STATED PROBLEM:
Reproduce the material below word for word, starting at its first line and ending at the line that contains "(x=36, y=407)", with both ends included. Leave the pictures out.

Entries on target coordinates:

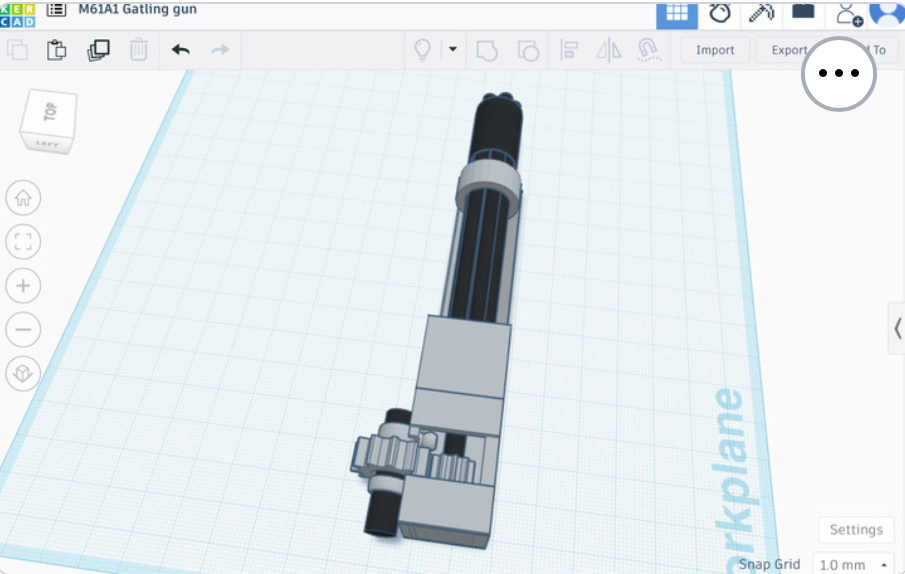The height and width of the screenshot is (574, 905).
Task: Click the Export button
Action: coord(789,50)
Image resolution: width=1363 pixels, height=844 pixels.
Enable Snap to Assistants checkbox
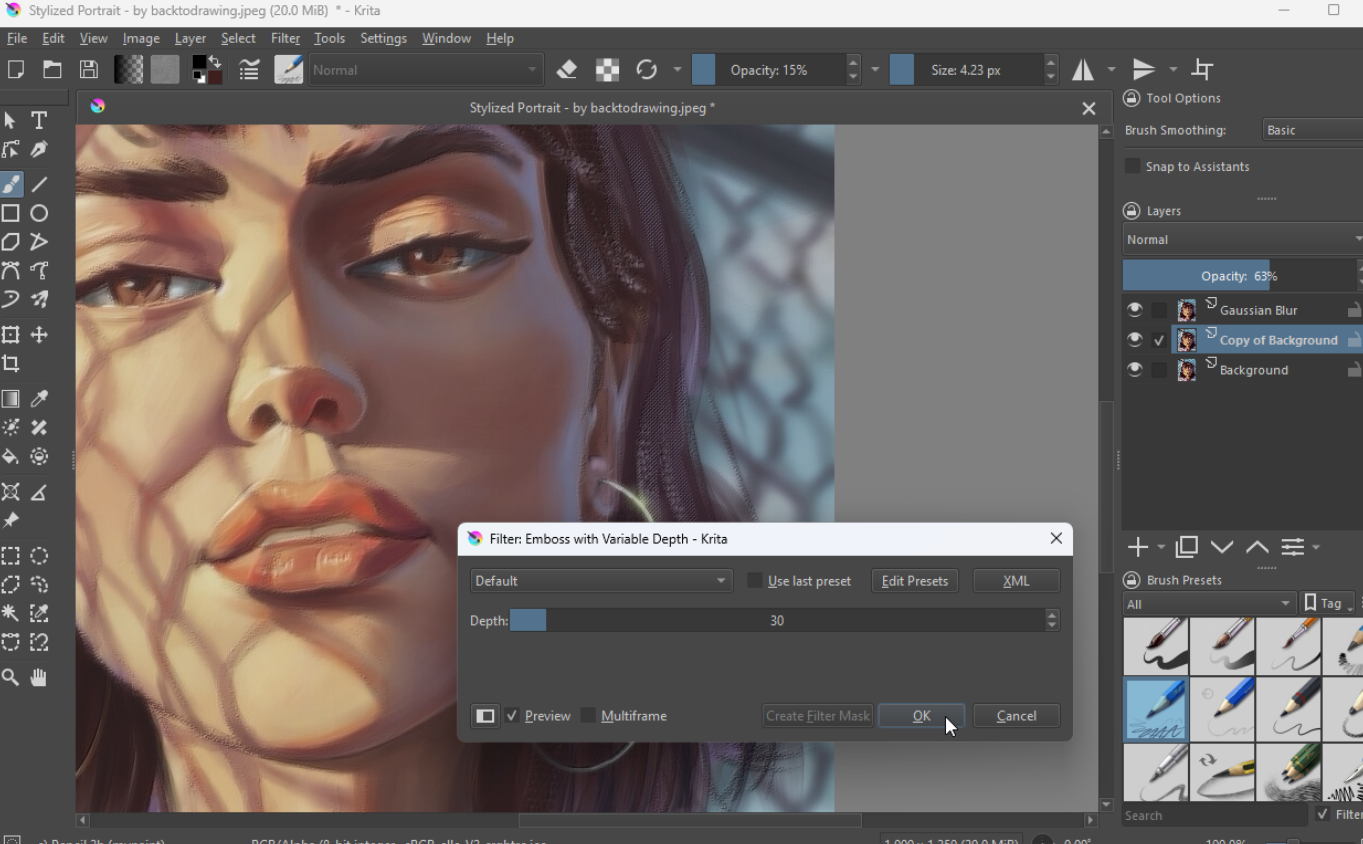click(1132, 166)
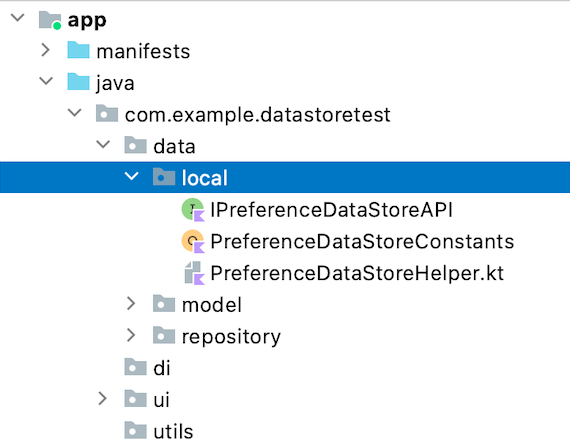Click the PreferenceDataStoreConstants object icon
The height and width of the screenshot is (442, 570).
[193, 241]
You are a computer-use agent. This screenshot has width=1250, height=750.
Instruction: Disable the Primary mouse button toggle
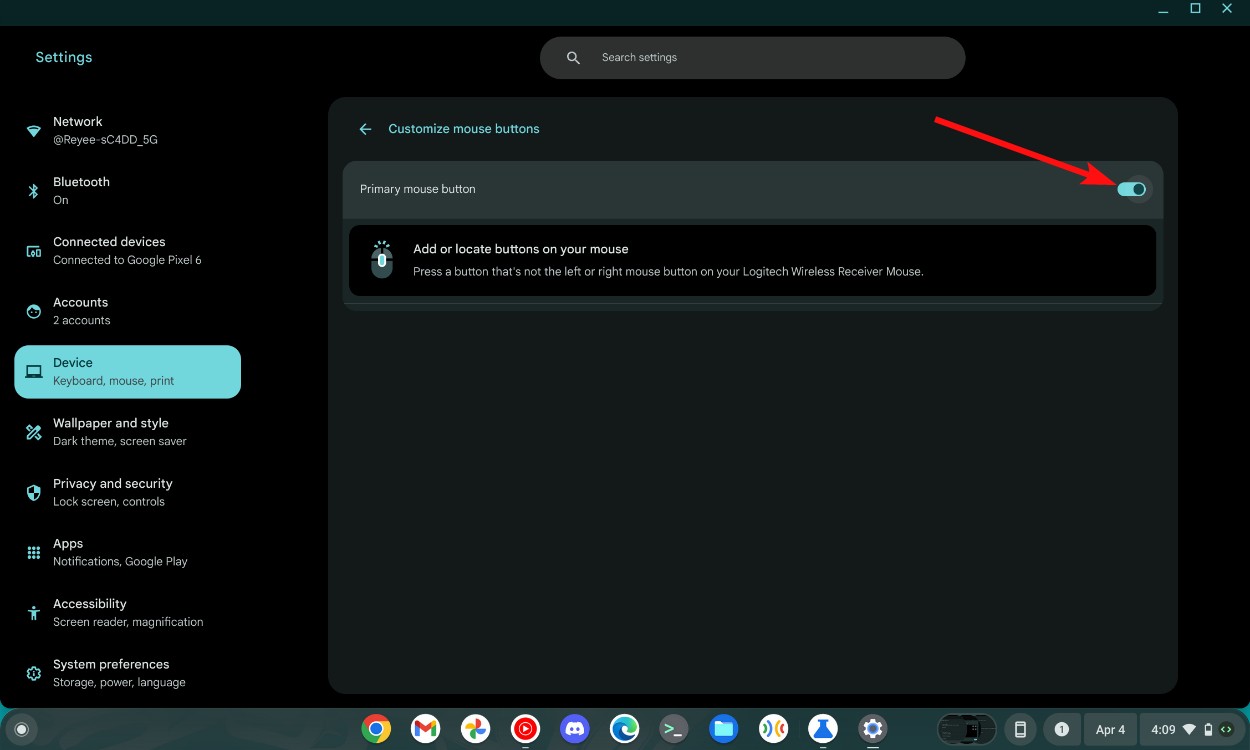coord(1133,189)
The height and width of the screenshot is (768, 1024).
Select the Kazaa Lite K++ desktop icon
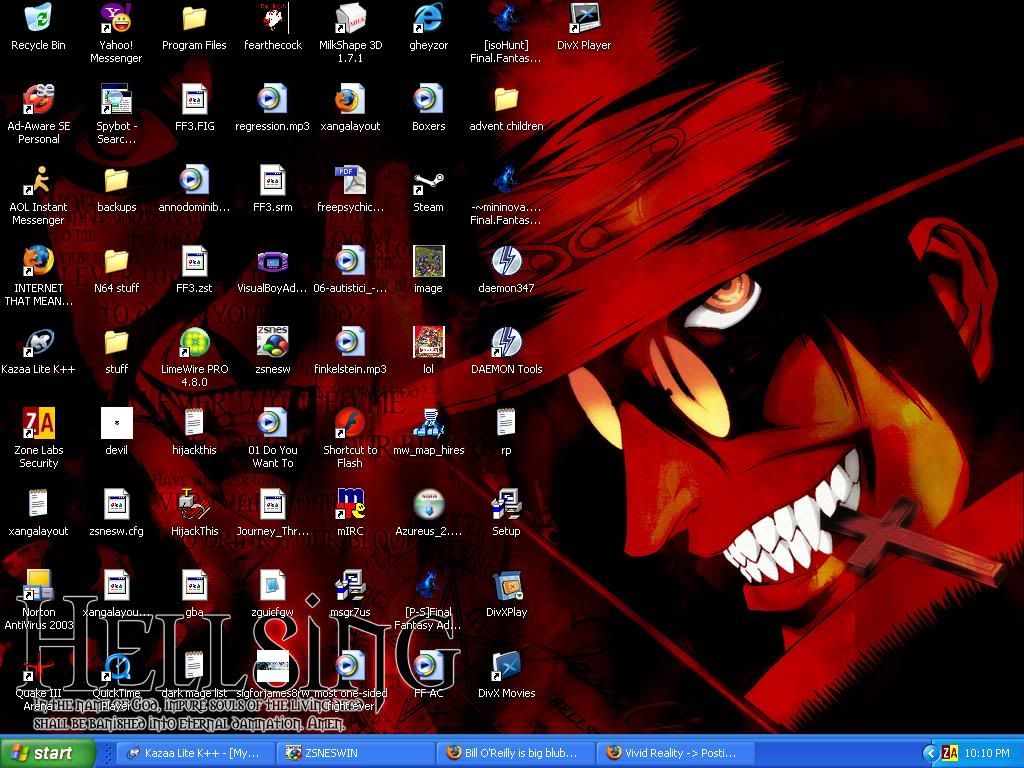coord(38,343)
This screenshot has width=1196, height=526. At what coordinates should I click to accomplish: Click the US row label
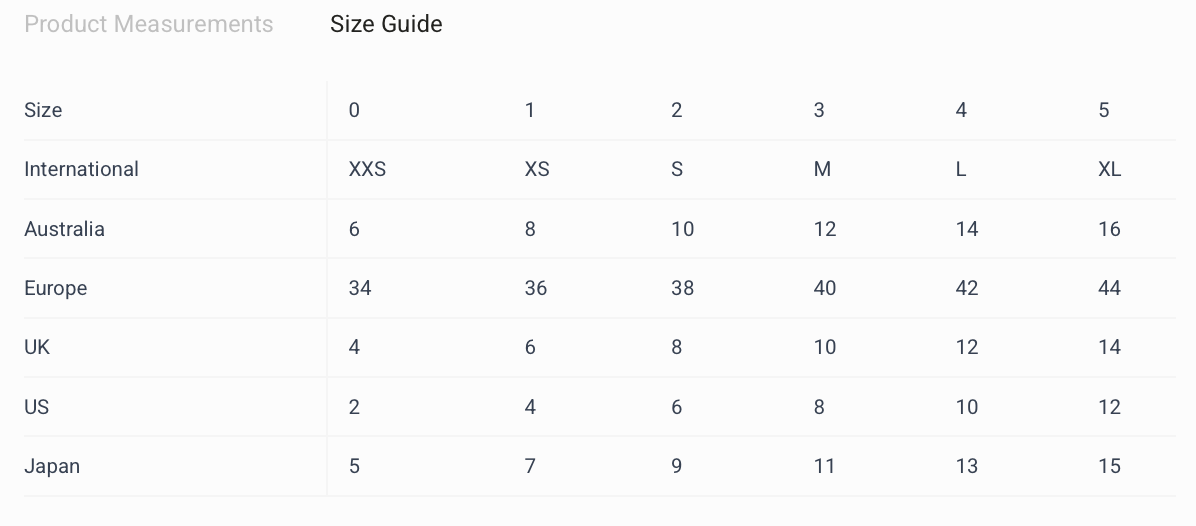(x=36, y=407)
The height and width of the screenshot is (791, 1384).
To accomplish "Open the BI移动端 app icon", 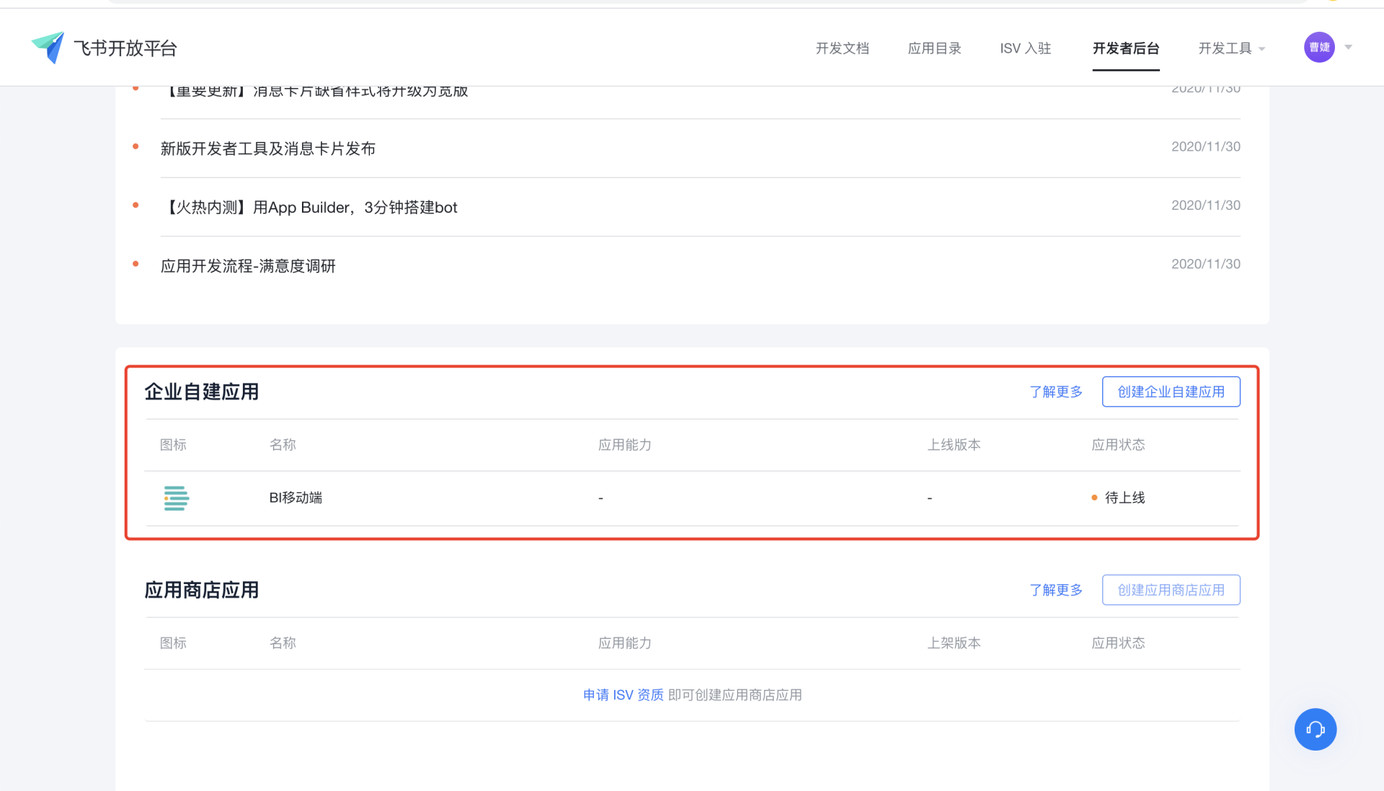I will (176, 498).
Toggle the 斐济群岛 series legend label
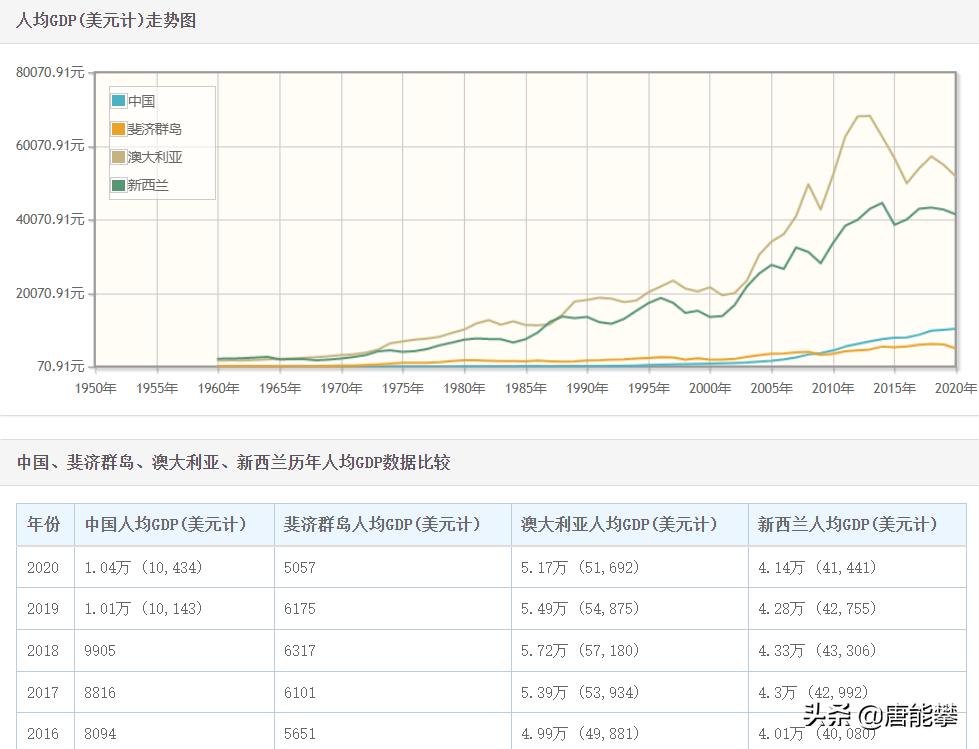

FULL ANSWER:
The height and width of the screenshot is (574, 905).
Task: Click the Export button
Action: coord(789,50)
Image resolution: width=1363 pixels, height=844 pixels.
Enable Snap to Assistants checkbox
click(1132, 166)
Click the PreferenceDataStoreConstants object icon
The height and width of the screenshot is (442, 570).
[193, 241]
You are a computer-use agent. This screenshot has width=1250, height=750.
Instruction: Disable the Primary mouse button toggle
coord(1133,189)
The height and width of the screenshot is (768, 1024).
Select the Kazaa Lite K++ desktop icon
coord(38,343)
This screenshot has width=1196, height=526. At what coordinates should I click to accomplish: Click the US row label
(x=36, y=407)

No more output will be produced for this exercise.